## Your goal
Give every line of the listing word for word, beginning at the first and including the line with "Open Grid and" as the last.

## Stored data
===

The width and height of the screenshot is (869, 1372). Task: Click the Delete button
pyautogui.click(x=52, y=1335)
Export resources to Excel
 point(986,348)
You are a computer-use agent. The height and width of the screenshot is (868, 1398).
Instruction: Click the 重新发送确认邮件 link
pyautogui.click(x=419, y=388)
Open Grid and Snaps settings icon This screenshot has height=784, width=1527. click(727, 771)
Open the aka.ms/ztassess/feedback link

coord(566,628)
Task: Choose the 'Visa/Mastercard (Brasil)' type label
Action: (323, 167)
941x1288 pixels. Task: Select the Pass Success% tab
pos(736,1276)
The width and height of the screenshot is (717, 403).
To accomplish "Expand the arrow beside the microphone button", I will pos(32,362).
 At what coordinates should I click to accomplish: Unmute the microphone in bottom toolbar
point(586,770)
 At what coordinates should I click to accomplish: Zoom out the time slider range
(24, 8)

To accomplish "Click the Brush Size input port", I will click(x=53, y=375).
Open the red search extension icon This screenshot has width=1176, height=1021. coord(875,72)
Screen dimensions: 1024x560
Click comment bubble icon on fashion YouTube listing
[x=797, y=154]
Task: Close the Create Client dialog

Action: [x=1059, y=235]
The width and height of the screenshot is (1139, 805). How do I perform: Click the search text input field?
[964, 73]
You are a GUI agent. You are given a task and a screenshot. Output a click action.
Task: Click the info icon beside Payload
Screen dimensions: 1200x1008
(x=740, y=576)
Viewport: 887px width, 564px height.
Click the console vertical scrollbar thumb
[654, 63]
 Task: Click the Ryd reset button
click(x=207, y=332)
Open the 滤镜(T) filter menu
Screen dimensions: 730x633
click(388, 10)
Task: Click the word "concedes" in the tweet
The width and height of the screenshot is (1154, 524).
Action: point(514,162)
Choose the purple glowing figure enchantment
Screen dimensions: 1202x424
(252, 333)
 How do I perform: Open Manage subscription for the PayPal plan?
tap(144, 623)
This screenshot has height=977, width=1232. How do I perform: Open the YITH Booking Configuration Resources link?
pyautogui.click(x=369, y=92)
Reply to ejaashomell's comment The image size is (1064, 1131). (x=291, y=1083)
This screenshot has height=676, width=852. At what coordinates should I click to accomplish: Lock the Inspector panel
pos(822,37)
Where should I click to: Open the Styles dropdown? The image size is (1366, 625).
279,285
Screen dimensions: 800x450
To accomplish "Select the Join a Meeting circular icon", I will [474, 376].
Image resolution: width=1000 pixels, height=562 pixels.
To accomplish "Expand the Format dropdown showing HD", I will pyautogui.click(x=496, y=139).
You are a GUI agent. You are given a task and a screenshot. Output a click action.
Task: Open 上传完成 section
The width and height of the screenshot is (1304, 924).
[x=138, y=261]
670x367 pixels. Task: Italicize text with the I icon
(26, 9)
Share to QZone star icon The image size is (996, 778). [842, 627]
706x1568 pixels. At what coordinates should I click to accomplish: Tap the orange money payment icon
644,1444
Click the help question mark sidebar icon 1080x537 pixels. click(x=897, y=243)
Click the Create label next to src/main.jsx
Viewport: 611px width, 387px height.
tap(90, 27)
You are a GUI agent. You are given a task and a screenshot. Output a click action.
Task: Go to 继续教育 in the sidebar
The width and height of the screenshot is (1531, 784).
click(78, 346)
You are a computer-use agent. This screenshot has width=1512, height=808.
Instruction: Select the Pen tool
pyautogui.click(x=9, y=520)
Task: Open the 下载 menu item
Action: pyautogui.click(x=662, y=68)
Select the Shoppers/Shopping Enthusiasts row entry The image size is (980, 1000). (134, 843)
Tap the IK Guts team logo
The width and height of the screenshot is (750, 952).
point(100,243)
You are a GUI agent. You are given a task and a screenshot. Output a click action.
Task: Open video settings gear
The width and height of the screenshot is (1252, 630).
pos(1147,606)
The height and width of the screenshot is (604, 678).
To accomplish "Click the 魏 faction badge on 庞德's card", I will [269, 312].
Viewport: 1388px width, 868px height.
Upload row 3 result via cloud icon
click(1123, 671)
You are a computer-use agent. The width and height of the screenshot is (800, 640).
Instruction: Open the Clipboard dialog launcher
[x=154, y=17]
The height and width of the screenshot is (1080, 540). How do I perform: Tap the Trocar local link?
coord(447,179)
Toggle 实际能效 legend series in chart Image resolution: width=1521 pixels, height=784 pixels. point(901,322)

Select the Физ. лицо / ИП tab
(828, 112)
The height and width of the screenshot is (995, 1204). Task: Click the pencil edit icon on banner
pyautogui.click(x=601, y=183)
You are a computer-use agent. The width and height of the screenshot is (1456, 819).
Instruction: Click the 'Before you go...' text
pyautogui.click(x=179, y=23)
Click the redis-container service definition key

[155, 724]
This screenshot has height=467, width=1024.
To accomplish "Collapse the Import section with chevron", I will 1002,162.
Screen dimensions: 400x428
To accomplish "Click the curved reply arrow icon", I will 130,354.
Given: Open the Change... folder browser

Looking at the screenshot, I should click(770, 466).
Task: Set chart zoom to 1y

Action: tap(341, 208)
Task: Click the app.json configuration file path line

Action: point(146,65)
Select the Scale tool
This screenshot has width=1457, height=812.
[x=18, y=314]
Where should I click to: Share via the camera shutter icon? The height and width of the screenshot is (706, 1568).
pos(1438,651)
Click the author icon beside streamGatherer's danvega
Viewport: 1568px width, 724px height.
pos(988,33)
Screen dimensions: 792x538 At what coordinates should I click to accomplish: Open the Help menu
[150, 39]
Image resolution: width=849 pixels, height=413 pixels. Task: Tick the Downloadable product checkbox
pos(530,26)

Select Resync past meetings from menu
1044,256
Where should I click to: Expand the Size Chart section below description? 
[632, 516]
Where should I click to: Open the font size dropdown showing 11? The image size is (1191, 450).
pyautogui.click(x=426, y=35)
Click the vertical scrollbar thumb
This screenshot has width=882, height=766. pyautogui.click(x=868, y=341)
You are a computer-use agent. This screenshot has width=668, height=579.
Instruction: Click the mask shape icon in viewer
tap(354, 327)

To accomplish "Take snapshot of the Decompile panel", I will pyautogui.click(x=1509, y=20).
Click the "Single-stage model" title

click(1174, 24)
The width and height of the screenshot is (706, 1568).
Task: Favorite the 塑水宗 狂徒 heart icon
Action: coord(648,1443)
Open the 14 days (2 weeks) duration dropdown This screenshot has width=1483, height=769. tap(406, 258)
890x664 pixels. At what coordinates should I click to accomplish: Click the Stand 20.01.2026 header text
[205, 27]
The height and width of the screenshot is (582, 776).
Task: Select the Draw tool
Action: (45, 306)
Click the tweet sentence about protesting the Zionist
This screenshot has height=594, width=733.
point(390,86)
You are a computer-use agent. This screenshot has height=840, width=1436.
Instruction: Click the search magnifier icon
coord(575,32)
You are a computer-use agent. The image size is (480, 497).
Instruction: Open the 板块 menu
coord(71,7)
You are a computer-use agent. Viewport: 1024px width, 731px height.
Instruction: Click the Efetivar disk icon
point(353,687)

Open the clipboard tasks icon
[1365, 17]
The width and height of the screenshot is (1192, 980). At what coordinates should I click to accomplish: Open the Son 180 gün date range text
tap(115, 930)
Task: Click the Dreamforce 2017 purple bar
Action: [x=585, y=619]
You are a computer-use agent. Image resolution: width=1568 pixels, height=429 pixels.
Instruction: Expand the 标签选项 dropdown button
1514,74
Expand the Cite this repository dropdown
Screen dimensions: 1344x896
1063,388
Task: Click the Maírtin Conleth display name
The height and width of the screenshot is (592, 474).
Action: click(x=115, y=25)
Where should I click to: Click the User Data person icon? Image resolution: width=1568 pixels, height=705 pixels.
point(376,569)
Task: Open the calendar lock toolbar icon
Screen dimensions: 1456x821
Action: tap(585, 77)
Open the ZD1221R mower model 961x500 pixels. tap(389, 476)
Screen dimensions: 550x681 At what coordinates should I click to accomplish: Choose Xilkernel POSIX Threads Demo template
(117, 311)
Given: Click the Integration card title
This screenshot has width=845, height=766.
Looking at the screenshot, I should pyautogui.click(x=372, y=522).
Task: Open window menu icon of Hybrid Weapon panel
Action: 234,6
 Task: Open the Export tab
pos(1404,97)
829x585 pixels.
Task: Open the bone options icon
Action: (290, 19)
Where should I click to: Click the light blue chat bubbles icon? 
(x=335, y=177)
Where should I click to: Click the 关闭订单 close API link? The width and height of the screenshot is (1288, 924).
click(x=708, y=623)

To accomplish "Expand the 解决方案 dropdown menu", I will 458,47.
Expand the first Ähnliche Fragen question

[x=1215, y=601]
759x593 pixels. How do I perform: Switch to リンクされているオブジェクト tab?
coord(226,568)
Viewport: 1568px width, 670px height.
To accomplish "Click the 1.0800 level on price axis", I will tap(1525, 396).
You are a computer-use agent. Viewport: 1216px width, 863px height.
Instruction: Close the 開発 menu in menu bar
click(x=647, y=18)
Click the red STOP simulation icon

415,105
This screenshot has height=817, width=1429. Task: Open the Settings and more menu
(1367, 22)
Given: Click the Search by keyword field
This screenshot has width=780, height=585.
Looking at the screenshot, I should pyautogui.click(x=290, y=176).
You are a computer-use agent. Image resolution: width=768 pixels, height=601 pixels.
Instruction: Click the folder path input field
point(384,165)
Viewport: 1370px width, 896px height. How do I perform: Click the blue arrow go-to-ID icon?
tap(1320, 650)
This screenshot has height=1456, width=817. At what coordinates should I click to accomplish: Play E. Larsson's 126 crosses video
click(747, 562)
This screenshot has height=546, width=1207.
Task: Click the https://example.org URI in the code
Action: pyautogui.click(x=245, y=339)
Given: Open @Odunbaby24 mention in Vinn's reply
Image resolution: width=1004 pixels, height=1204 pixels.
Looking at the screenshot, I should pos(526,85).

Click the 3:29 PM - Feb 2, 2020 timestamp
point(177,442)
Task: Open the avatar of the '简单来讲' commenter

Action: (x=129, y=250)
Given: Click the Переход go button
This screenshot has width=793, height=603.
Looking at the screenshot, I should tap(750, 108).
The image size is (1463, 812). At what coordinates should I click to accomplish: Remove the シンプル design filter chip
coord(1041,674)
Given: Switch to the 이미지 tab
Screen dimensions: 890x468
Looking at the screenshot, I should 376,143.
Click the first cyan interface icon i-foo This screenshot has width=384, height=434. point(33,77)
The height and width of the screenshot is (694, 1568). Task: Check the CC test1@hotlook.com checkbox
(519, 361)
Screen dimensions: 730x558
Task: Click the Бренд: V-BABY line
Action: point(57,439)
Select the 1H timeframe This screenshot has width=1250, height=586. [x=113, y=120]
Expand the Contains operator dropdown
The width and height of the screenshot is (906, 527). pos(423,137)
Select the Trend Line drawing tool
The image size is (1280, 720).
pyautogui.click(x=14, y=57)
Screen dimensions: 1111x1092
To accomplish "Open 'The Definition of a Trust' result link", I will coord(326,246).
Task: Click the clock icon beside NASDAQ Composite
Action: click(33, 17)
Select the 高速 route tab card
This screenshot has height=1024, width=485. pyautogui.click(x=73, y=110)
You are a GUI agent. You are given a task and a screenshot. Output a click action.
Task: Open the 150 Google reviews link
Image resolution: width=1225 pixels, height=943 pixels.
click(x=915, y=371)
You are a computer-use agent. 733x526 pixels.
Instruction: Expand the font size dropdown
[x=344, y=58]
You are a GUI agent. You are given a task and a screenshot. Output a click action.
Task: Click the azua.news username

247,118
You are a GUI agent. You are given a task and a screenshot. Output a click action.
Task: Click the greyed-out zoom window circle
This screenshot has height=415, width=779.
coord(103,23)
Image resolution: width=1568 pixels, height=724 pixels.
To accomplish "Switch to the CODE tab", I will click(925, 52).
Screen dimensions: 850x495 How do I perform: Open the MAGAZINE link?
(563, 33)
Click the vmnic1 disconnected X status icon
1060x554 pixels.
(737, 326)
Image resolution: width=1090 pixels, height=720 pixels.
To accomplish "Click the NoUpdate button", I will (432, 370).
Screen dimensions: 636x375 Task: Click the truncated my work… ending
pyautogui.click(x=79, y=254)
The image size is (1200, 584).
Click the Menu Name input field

===

## Task output
The width and height of the screenshot is (869, 1372). Task: Click the Delete button
pyautogui.click(x=52, y=1335)
Export resources to Excel
 point(986,348)
You are a computer-use agent. The height and width of the screenshot is (868, 1398).
Instruction: Click the 重新发送确认邮件 link
pyautogui.click(x=419, y=388)
Open Grid and Snaps settings icon This screenshot has height=784, width=1527. click(727, 771)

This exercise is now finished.